Maghrib tiba, suasana
desa berubah hening. Bedug masjid dipukul, anak-anak bergegas ke langgar, orang
dewasa memenuhi saf masjid. Shalat magrib dan isya berjamaah menjadi puncak
spiritualitas harian.
Di sinilah ngabedug
menemukan makna terdalamnya bekerja bukan hanya untuk perut, tetapi juga untuk
makrifat. Setelah ibadah, ada kebersamaan yang lahir, obrolan ringan di beranda
masjid, bahkan musyawarah kecil tentang kebutuhan warga.
Dari sisi kesehatan,
ngabedug menciptakan keseimbangan biologis. Pekerjaan fisik di pagi hari
mengoptimalkan tenaga tubuh ketika metabolisme sedang aktif. Istirahat siang
membantu pemulihan energi. Aktivitas sore yang ringan berfungsi sebagai
olahraga alami, sementara ibadah shalat dengan rukuk dan sujud menjadi terapi
fisik sekaligus mental. Semua ini memperlihatkan bahwa tradisi Sunda tidak
hanya bernilai budaya dan religi, tetapi juga memiliki dasar ilmiah yang
menguatkan.
Lebih jauh lagi,
ngabedug mengajarkan bahwa manusia tidak boleh menjadi budak pekerjaan.

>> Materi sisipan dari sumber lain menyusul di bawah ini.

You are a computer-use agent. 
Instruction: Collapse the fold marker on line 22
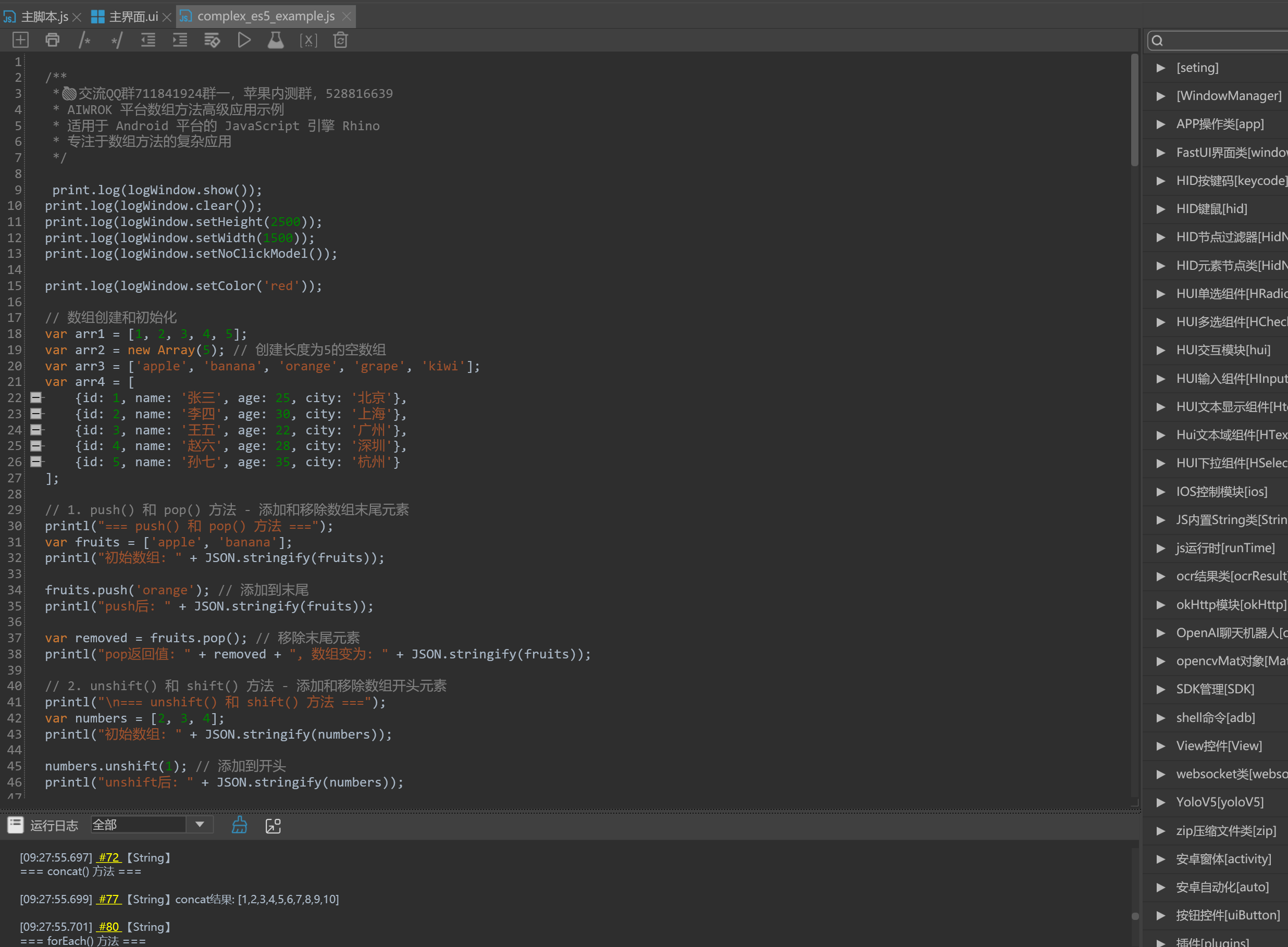click(x=36, y=397)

Kehidupan harus dilihat sebagai rangkaian siklus yang harmonis bekerja,
beristirahat, bersosialisasi, dan beribadah. Inilah filosofi hidup Sunda yang
menolak keserakahan, mengajarkan kesederhanaan, dan mengutamakan kebersamaan.
Dalam konteks modern,
ngabedug bisa menjadi inspirasi untuk melawan gaya hidup serba cepat yang
seringkali membuat manusia lupa akan tubuhnya, keluarganya, bahkan Tuhannya.
Dengan demikian,
ngabedug bukan sekadar istilah kerja, melainkan sebuah pandangan hidup. Ia
adalah cermin dari nilai Islam yang menekankan keseimbangan (tawazun), cermin
dari budaya Sunda yang menjunjung tinggi kebersamaan, dan cermin dari kesadaran
kesehatan yang menghargai tubuh sebagai amanah. Pola hidup ini membentuk
masyarakat yang sehat, religius, dan harmonis.
Maka, ketika orang
Sunda berkata dirinya sedang ngabedug, sesungguhnya ia sedang menjalani laku
hidup yang teratur, bekerja secukupnya, beristirahat seperlunya, bersosialisasi
dengan tulus, dan beribadah dengan khusyuk. Inilah harmoni yang membuat budaya
Sunda tetap lestari, meski zaman terus berubah.